### TASK PROMPT
Produce a copy of every line in the records that holds the string "panel".

BEGIN SUPPLIED ENTRIES

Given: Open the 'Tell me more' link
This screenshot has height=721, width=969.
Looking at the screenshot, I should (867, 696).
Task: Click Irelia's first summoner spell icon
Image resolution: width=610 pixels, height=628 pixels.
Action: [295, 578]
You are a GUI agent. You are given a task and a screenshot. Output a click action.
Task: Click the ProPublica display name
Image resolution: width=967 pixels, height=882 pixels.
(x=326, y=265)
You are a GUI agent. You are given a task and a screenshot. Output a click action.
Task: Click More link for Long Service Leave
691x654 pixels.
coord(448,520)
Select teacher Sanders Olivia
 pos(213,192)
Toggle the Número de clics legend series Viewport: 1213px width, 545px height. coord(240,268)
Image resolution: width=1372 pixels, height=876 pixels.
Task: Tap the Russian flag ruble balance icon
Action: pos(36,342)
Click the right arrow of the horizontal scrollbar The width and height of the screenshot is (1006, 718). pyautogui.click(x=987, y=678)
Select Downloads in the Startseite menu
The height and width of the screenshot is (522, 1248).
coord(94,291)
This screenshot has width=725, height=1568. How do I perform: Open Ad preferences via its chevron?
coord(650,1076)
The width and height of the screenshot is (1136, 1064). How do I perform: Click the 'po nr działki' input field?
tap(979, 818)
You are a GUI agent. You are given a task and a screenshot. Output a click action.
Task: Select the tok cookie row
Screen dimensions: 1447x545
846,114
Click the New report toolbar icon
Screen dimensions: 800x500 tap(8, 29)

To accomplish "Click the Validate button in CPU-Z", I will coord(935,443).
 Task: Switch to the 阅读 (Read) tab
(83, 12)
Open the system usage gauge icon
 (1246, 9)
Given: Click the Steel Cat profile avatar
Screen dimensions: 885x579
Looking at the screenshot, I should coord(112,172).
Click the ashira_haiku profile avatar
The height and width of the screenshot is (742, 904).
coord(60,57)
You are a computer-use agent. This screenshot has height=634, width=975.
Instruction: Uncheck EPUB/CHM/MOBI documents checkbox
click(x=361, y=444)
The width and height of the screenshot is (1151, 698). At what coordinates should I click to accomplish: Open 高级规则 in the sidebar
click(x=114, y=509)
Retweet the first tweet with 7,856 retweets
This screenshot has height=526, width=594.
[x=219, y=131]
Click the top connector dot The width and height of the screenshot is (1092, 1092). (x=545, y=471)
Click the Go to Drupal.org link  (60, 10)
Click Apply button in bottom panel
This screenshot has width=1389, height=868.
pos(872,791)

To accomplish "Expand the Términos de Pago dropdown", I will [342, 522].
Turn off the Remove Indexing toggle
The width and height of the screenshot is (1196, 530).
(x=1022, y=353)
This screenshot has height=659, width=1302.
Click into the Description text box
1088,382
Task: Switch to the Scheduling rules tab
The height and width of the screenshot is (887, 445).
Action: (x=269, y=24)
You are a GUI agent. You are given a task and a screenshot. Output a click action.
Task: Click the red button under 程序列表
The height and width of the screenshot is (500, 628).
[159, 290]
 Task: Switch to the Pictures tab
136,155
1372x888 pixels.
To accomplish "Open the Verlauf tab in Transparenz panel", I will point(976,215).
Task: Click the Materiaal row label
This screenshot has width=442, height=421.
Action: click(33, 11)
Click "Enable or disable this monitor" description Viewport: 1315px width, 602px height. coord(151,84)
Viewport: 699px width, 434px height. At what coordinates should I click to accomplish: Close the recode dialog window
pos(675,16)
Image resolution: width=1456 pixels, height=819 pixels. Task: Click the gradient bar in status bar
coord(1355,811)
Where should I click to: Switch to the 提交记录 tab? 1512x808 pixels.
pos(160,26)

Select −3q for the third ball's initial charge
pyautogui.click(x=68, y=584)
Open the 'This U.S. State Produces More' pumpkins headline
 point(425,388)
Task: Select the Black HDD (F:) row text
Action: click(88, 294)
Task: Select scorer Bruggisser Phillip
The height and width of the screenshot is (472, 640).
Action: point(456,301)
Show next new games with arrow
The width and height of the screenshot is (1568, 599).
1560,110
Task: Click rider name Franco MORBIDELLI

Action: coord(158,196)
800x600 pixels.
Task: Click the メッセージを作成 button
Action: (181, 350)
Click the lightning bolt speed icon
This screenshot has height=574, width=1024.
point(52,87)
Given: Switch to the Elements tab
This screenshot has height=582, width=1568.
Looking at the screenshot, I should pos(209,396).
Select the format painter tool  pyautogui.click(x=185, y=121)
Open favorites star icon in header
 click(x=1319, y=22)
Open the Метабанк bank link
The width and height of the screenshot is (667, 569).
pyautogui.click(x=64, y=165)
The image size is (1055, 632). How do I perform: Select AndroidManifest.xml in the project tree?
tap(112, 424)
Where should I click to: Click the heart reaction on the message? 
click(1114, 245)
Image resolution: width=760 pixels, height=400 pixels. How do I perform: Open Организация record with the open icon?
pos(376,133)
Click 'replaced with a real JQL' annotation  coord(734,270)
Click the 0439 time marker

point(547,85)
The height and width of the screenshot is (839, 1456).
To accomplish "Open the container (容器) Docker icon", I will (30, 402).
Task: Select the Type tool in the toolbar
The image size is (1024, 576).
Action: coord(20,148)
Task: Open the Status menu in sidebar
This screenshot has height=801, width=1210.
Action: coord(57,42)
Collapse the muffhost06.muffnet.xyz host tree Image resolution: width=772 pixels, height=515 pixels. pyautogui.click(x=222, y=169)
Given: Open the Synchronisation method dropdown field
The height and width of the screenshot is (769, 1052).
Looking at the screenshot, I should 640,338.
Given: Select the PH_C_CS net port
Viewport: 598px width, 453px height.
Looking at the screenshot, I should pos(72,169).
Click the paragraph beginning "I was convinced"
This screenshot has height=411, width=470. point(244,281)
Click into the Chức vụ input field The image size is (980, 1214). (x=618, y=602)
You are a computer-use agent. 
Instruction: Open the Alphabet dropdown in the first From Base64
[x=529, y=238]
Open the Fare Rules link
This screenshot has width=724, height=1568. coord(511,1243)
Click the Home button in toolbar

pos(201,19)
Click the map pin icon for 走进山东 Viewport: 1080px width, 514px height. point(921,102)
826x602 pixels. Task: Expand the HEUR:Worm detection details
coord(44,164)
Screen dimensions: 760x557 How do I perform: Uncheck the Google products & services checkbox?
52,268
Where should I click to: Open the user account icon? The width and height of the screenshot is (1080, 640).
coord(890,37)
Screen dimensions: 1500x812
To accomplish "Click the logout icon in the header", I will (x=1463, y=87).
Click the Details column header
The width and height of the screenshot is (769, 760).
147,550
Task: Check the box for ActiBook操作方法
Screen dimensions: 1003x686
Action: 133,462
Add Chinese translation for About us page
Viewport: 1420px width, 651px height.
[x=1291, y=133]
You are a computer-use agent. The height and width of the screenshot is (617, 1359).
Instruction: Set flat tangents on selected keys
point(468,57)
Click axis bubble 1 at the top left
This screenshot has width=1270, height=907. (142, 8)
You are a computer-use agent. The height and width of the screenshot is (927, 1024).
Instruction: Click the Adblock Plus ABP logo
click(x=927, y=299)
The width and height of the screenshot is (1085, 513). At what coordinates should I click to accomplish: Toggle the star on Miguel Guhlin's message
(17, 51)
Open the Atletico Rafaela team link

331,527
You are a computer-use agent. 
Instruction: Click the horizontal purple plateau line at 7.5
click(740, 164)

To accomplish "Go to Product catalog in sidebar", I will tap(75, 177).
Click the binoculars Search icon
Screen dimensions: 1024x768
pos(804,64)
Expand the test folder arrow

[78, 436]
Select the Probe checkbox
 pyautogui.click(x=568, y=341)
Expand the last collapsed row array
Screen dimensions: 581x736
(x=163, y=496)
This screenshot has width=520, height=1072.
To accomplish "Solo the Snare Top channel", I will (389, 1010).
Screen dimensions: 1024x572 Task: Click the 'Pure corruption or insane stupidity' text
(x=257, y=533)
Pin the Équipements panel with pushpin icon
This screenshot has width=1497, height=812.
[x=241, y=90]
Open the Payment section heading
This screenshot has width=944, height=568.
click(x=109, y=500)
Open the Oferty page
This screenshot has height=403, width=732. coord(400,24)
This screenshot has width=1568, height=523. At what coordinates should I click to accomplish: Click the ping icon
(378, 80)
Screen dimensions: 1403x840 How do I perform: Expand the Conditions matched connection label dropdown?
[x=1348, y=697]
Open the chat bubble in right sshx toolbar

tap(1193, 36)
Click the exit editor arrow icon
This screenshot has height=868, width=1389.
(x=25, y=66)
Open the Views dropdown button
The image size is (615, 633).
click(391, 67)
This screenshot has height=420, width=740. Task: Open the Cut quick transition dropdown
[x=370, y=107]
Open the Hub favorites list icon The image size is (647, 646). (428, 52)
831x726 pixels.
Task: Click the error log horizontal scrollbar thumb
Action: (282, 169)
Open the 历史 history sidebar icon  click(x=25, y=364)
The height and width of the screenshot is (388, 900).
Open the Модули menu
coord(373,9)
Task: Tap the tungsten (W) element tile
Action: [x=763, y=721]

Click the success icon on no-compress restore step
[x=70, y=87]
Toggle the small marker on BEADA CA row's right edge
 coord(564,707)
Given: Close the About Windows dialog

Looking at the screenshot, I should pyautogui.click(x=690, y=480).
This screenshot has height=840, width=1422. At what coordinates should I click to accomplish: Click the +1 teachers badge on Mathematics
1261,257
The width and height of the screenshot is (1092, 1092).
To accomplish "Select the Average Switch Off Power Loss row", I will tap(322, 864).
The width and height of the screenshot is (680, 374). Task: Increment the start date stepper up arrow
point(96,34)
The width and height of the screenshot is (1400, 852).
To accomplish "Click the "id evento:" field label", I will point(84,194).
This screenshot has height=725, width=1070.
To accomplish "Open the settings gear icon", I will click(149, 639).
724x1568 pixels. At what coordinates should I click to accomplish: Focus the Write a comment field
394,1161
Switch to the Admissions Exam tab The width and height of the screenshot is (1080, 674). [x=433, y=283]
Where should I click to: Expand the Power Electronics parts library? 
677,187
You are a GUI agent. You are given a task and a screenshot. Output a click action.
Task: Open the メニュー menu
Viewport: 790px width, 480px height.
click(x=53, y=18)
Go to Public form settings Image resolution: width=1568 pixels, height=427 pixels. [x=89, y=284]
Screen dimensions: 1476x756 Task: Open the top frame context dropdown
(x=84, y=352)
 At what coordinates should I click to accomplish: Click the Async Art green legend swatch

END SUPPLIED ENTRIES

### RESULT OF THE TASK
Click Apply button in bottom panel
To accomplish "Open the Verlauf tab in Transparenz panel", I will point(976,215).
Pin the Équipements panel with pushpin icon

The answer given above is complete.